By using Flash to push files to Flickr, a number of advantages were clear over the old form-based method:

  • Batch file selection
  • File details (size, date etc.) for UI, business logic
  • Improved upload speed (faster than native browser form-based upload)
  • “Per-file”, asynchronous upload (as opposed to posting all data at once)
  • Upload progress reporting (per-file and overall)

Flash is able to do batch selection through standard operating system dialogs, report file names and size information, POST file data and read responses. Flickr’s new web Uploadr uses these features to provide a much-needed improvement over the old form-based Uploadr. The Flash component was developed by Allen Rabinovich on the Yahoo! Flash Platform Team.

This Flash-based upload method did come with a few technical quirks, but ultimately we were still able to make signed calls to the Flickr API and upload files.

Now You Can, Too!

The Flash and client-side code which underlies the Flickr Web Uploadr is part of the Yahoo User Interface Library, available as the YUI Uploadr component.

It’s The Little Things That Count: UI Feedback

Given that Flash reports both file size and bytes uploaded, it made sense to show progress in the UI. In addition to per-file and overall progress in-page, the page’s title as shown in a browser window or tab also updates to reflect overall progress during upload – for example, “(42% complete) Flickr: Upload Photos”

Under Firefox, an .GIF-based “favicon” replaces the static Flickr icon, showing animation in the browser address bar while uploading is active. This combined with the title change is a nice indication of activity and status while the page is “working”, a handy way of checking progress without requiring the user to work to bring the window or tab back into focus.

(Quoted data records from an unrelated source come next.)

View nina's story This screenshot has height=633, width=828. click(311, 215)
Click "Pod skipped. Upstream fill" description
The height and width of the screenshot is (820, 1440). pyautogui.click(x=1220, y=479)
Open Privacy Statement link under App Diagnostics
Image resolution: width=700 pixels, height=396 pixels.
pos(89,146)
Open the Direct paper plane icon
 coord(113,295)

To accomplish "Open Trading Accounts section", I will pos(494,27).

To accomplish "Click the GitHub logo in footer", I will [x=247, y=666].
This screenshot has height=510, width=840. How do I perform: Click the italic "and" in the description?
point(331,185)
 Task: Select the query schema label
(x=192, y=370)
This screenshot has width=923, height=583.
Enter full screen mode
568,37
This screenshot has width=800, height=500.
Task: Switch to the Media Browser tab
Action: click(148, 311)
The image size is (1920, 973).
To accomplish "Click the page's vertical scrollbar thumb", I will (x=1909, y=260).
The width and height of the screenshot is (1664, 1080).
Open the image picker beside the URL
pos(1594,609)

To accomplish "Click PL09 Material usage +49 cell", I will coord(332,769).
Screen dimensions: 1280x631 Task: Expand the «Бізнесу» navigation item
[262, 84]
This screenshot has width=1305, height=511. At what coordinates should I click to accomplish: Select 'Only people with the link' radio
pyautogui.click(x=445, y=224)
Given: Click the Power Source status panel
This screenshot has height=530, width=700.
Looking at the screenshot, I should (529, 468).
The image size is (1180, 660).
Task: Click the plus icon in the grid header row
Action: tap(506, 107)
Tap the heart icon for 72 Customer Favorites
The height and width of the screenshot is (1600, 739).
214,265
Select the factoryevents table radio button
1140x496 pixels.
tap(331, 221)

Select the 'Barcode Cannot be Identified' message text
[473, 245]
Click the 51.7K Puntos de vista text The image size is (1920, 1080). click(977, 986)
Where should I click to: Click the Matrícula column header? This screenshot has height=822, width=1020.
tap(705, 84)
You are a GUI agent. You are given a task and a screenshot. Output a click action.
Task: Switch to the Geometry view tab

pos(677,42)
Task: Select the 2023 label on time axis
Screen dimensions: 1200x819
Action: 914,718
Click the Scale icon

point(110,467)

In showing attention to detail in the UI and finding creative solutions to common browser drawbacks, a much nicer web upload experience is most certainly possible.

Scott Schiller is a front-end engineer and self-professed “DHTML + web standards evangelist / resident DJ and record crate digger” who works on Flickr. He enjoys making browsers do nifty things with client-side code, and making designers happy in bringing their work to life with close attention to detail. His personal site is a collection of random client-side experiments.